Please copy out word for word the part of the material that opens with the line containing "pixels, height=327 pixels." and closes with the line containing "y-tick-label: Friend/relative is", including both of those lines. Leave the pictures out of your answer.

◆ Stored entries
[Start of Attachment]

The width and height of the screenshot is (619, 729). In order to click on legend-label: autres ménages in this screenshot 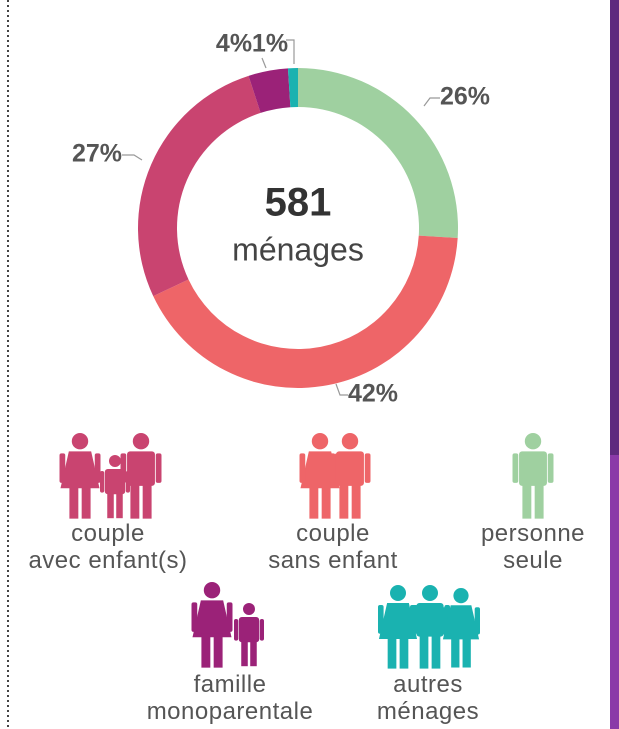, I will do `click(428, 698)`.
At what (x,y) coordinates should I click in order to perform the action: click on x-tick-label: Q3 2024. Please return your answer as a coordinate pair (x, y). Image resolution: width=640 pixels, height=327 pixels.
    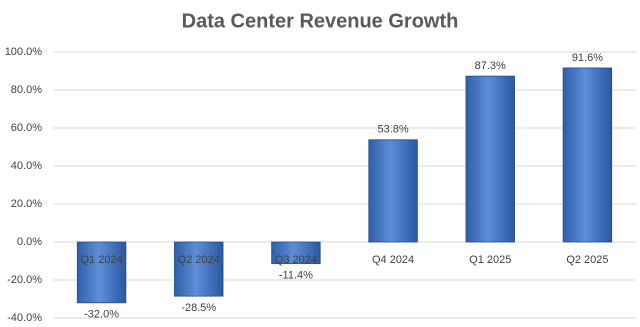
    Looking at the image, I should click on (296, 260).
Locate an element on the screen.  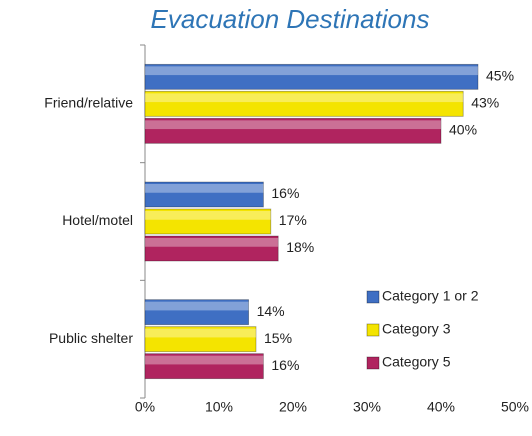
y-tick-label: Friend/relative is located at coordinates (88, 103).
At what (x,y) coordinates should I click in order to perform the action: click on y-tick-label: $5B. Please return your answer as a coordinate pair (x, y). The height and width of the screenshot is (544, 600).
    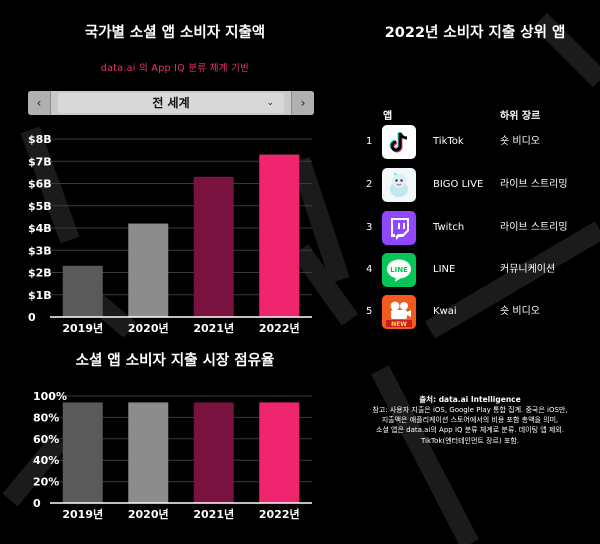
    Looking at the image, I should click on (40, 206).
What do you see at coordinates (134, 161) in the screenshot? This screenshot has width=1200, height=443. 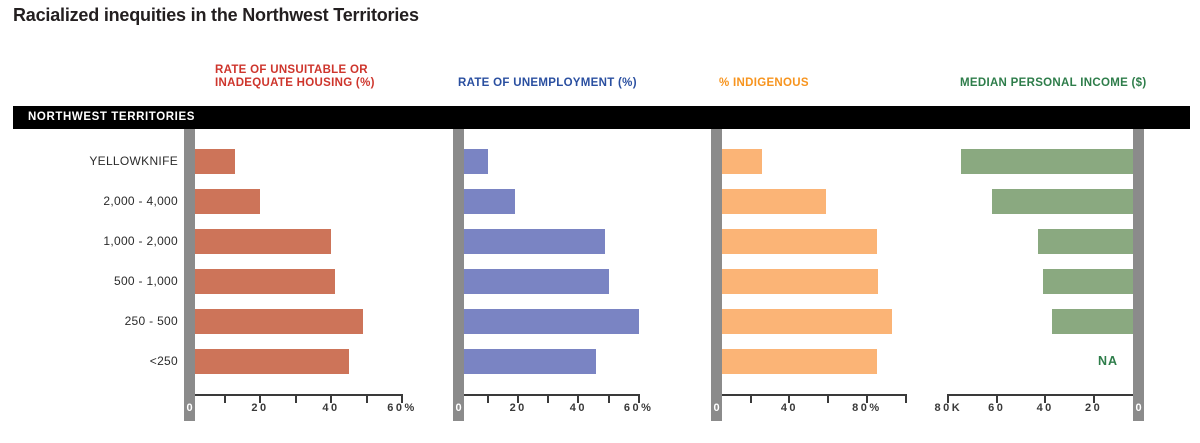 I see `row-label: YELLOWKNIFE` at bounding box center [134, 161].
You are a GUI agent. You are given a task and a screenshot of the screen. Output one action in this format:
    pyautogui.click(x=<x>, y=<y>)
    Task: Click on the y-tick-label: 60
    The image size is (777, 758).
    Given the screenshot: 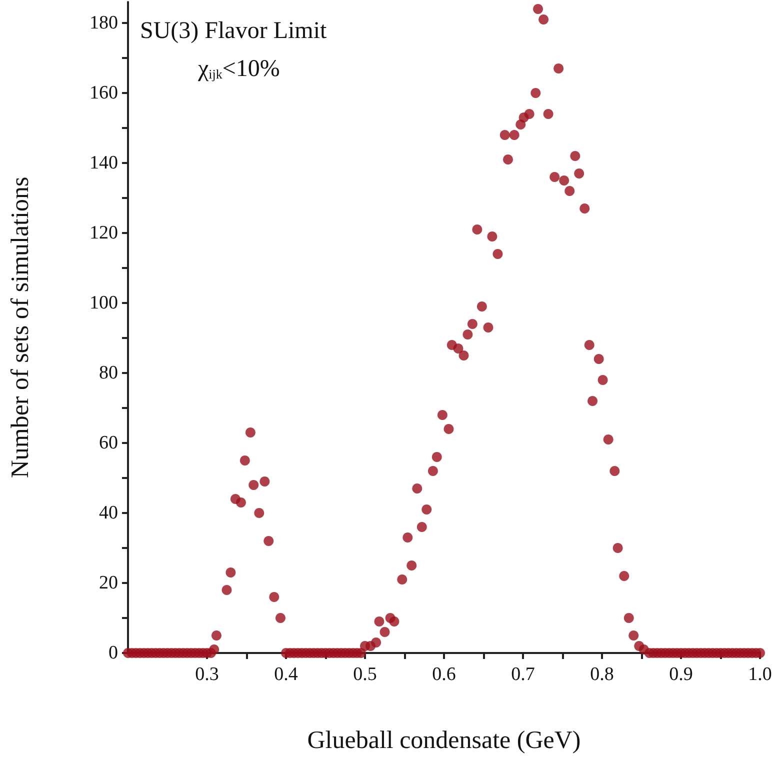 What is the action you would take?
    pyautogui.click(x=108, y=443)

[End of Attachment]

◆ RESPONSE BELOW
At what (x,y) coordinates should I click in order to perform the action: click on x-tick-label: Q3 2024. Please return your answer as a coordinate pair (x, y). Image resolution: width=640 pixels, height=327 pixels.
    Looking at the image, I should click on (296, 260).
Locate an element on the screen.  
y-tick-label: Friend/relative is located at coordinates (88, 103).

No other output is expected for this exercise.